__Provided passage__.
····················

Background and purpose: Dementia after first clinical stroke frequently has been found, but the clinical and radiological correlates have not been fully detailed. We examined magnetic resonance imaging (MRI) correlates of dementia in a large well-defined series of patients with first clinical ischemic stroke.
Methods: Detailed medical, neurological and neuropsychological examination was conducted 3 months after ischemic stroke for 273 patients with first clinical stroke from a consecutive series of 486 patients aged 55-85 years. MRI of the head categorised infarcts (type, site, side, number, volume), extent of white matter lesions (WMLs) and degree of atrophy. The DSM-III definition for dementia was used.

····················

__Provided material__.
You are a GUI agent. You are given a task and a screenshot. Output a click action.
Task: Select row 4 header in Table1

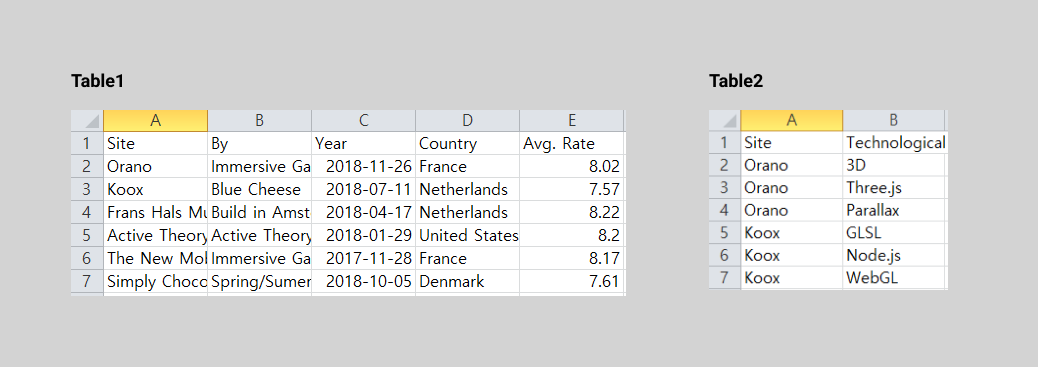pos(87,213)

····················

__Tasks to perform__.
- A) In the passage on dementia after stroke, what age range did the consecutive series of 486 patients cover?
- B) Copy out part of the passage on dementia after stroke word for word, beginning at the words "Background and purpose: Dementia" and stopping after "clinical ischemic stroke.".
- C) Continue the passage on dementia after stroke from where it stops.

__Numbered answers__.
- A) 55-85 years

- B)
Background and purpose: Dementia after first clinical stroke frequently has been found, but the clinical and radiological correlates have not been fully detailed. We examined magnetic resonance imaging (MRI) correlates of dementia in a large well-defined series of patients with first clinical ischemic stroke.

- C)
Results: Dementia was diagnosed in 79 (28.9%) of the patients with first clinical stroke. Volumes, numbers, distinct sites of infarcts, extent of WMLs and degree of atrophy were different for the demented and nondemented subjects. Logistic regression analysis showed that the correlates of dementia included the combination of infarct features (volume of infarcts in left-sided anterior corona radiata; OR 1.86), extent of WMLs (OR 1. 37), medial temporal lobe atrophy (OR 3.4) and host factors (low education; OR 1.11). The additive effect of having more than one correlate was detected (OR 2.53).
Conclusions: Dementia occurring after first clinical stroke is frequent and not solely due to a single stroke, but contain a combination of infarcts features, extent of WMLs, medial temporal lobe atrophy and host factors reflecting more than one underlying pathology.